- [Consignes]:
1) D'après l'extrait sur le logiciel libre, que veut dire copier le logiciel « sans restriction » ? Répondez en une à trois phrases.
2) Répondez à ces questions sur l'extrait sur le logiciel libre :
(a) Quelle liberté est présentée comme la deuxième liberté essentielle ?
(b) À quoi le code source est-il comparé ?
(c) Qui pourrait croire que les deux autres libertés ne le concernent pas, ou de loin ?
3) Recopiez le passage de l'extrait sur le logiciel libre situé entre « La deuxième liberté » et « sans restriction aucune. », ces deux bornes comprises.

- [Extrait source]:
La deuxième liberté essentielle du logiciel libre, c’est la liberté de copier le logiciel, de le partager avec ses amis, de le télécharger sur Internet, de le proposer au téléchargement sur un site internet, de le copier sans restriction sur le nombre de copies, sur le type de support et sur la destination à laquelle est faite cette copie. Donc liberté de copier le logiciel sans restriction aucune.
Et puis, on pourrait croire que si vous n’êtes pas informaticien les deux autres libertés du logiciel libre ne vous concernent pas ou de loin. En fait, j’essaierai de vous convaincre tout à l’heure quand je détaillerai les enjeux du logiciel libre que même si vous n’êtes pas informaticien, cette liberté d’étudier le logiciel, d’aller voir à l’intérieur comment il fonctionne, vous concerne et le fait d’utiliser un logiciel libre dont vous allez pouvoir étudier le code source c’est-à-dire, en quelque sorte, la recette de fabrication, c’est un enjeu également très important.

- [Données de l'exercice]:
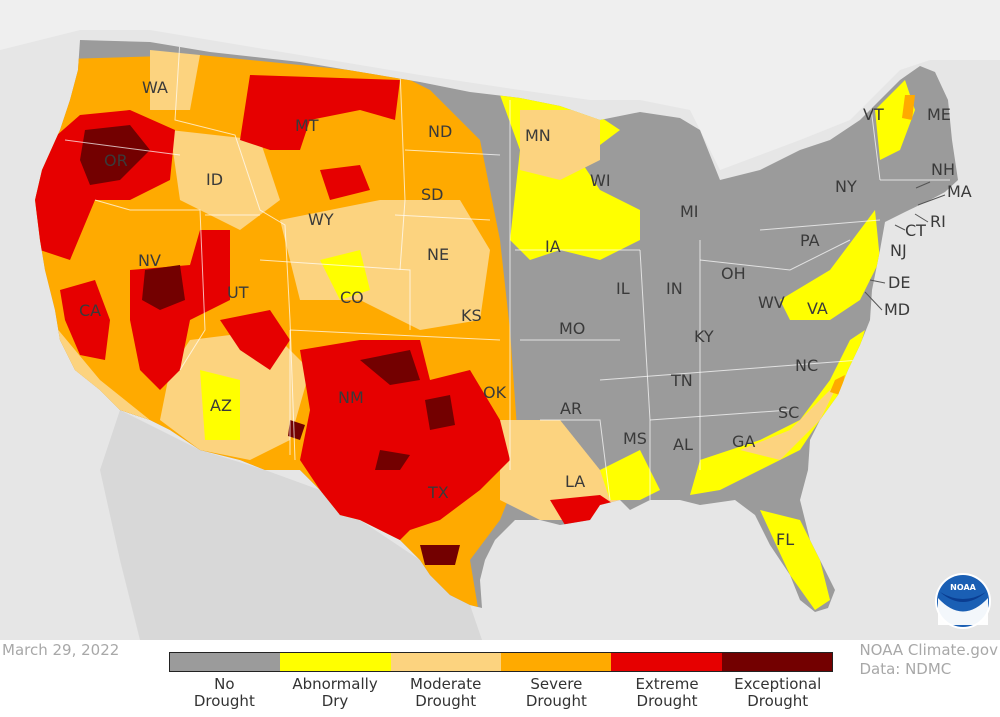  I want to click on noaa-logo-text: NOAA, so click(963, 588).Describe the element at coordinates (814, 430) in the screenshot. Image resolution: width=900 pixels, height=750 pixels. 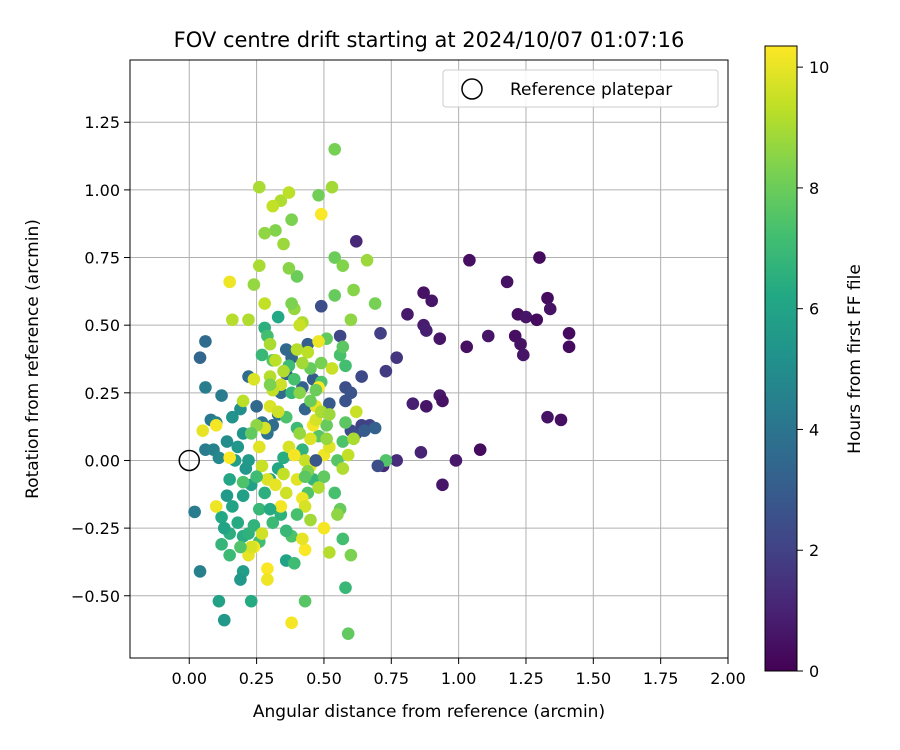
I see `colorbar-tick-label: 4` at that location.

- [Réponses]:
1) On peut copier le logiciel autant de fois qu'on veut, sur n'importe quel type de support et pour n'importe quelle destination. On peut aussi le partager avec ses amis, le télécharger sur Internet ou le proposer au téléchargement sur un site.

2)
(a) La liberté de copier le logiciel.
(b) À la recette de fabrication du logiciel.
(c) Celui qui n'est pas informaticien.

3)
La deuxième liberté essentielle du logiciel libre, c’est la liberté de copier le logiciel, de le partager avec ses amis, de le télécharger sur Internet, de le proposer au téléchargement sur un site internet, de le copier sans restriction sur le nombre de copies, sur le type de support et sur la destination à laquelle est faite cette copie. Donc liberté de copier le logiciel sans restriction aucune.